Since the reveal of Gran Turismo Sport, Kazunori Yamuchi has once again been pushed into the spotlight of the broader gaming media – a new iteration of Gran Turismo brings in a level of hype unmatched by many series in the genre and gaming medium as a whole. One such outlet who are covering the recent unveiling of Gran Turismo Sport is Red Bull’s gaming section, who conducted an interview with Kazunori himself. Whilst a lot of the article reiterates points we already knew and reported on, there are some interesting statements from the head of Polyphony Digital.
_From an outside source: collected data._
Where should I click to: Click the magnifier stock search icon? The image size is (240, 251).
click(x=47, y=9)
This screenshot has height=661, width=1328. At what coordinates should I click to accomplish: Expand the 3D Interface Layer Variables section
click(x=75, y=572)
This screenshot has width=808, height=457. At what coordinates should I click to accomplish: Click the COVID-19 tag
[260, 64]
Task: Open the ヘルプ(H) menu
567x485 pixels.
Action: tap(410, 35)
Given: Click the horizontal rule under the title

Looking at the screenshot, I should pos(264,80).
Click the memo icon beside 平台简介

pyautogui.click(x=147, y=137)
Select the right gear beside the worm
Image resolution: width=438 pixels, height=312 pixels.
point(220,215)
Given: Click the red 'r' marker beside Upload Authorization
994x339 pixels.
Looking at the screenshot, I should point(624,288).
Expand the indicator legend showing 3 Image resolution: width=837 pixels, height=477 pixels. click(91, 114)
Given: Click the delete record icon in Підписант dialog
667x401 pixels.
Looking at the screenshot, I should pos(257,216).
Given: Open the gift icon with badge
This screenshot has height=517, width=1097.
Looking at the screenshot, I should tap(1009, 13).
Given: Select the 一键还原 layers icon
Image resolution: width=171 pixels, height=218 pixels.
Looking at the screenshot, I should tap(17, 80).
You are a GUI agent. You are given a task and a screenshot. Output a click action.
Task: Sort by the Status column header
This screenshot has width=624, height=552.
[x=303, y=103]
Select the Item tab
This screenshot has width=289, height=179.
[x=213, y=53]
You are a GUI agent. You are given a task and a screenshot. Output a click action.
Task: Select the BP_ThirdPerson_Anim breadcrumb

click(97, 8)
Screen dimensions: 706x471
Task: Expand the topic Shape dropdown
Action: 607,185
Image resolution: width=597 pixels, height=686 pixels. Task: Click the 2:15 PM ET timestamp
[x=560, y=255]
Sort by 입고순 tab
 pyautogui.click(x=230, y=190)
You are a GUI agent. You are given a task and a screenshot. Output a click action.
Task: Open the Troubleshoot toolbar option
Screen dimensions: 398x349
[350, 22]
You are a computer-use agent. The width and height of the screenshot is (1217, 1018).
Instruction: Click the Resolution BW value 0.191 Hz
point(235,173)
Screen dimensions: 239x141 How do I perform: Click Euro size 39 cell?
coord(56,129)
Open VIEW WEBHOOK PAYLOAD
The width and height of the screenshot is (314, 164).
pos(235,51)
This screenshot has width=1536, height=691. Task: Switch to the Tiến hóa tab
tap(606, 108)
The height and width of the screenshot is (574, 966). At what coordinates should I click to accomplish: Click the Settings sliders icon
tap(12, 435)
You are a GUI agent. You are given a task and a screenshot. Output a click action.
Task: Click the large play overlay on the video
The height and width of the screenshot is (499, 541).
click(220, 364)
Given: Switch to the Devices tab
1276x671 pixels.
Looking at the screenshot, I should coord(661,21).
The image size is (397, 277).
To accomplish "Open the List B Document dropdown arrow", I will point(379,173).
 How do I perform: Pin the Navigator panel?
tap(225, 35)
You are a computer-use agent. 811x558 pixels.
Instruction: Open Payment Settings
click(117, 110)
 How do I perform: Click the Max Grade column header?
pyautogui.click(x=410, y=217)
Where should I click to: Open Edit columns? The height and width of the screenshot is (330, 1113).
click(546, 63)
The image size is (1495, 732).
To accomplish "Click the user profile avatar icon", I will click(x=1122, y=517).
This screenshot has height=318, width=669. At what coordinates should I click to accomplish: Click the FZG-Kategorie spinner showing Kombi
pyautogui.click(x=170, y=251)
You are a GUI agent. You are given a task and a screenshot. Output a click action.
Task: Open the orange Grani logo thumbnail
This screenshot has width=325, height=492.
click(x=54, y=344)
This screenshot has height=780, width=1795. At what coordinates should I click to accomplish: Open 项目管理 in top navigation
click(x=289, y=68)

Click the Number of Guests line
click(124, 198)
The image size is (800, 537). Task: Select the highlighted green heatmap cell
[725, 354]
Kazunori goes into more detail about ‘Scapes’, GT Sport’s new Photomode feature that will allow players to take an unlimited number of cars to many locations across the planet. The interview confirms that 1,000 environments have been photographed for use and images will be able to be recreated for viewing at a 4k resolution. Describing the mode as ‘Photoshop but smarter’ in the article, Yamauchi clarifies:
“Every picture contains spatial and light information, so whenever you move a car around in the environment, all shadows are adjusted in real-time. And what’s probably my favourite, you can actually let the car drive. Like you can let it pass the Royal Palace of Tokyo or the Guggenheim Museum in New York and it looks like a real shot.”
The most interesting comment from this quote is how the car movement is described as letting the car ‘drive’. So far in footage we’ve seen cars being placed in where they need to be for a photo but this suggests that we can actually get some sort of drivable area the car can ‘auto-drive’ in as we snap pictures – which would certainly change the level of quality photographers will be able to capture in these new environments.
Red Bull make a note-worthy comment when talking about the 4K resolution ‘Scapes’ can produce: they point out that Sony asked them not to mention any questions relating to the much-rumoured PS4 Neo. This can be interpreted in a positive or negative light, but the fact Sony felt the need to allude to it at all could point out that a new hardware announcement (and any subsequent GT Sport enhancements) may be on the horizon.
Unlike the majority of the PS3’s lifespan, where Kazunori often alluded to pushing the system to the limit, he again has insisted that GT Sport is currently at “50 to 60 percent of what we want to achieve on PS4.” highlighting that there is definite room for improvement in the eyes of PD when it comes to GT Sport and GT7 in the future.
Kazunori’s ambition for cars is often explored in interviews like these and he uses an anecdote about GT’s first foray into car development and design – The Red Bull X2010 – to talk about how it came to be:
“I sat down with some friends and we joked around that idea of a street car, that could compete with one from Formula One”
Modestly put, the friends he is talking about here are none other than Adrian Newey and Sebastian Vettel – two very important personnel in the world of open wheel racing. “At the end of the day – we’re just a bunch of car nerds” Kazunori remarks, showing the boyish enthusiasm that led to the creation of the now-iconic futuristic racer.
The idea of a fan-based engine was engineered by Adrian rather than Kazunori who was more keen to the idea of having enclosed wheels and an F1-like rear wing. However between the three, the task of designing, building and driving the vehicle gave GT a truly unique car that could have been the first step toward the Vision GT project that arrived in GT6.
Although the interview doesn’t give too much new information, Kazunori’s elaboration on the much quoted “50% completion” statement and small detailing of the ‘Scapes’ mode gives a bit more direction to what we can expect when GT Sport launches this November.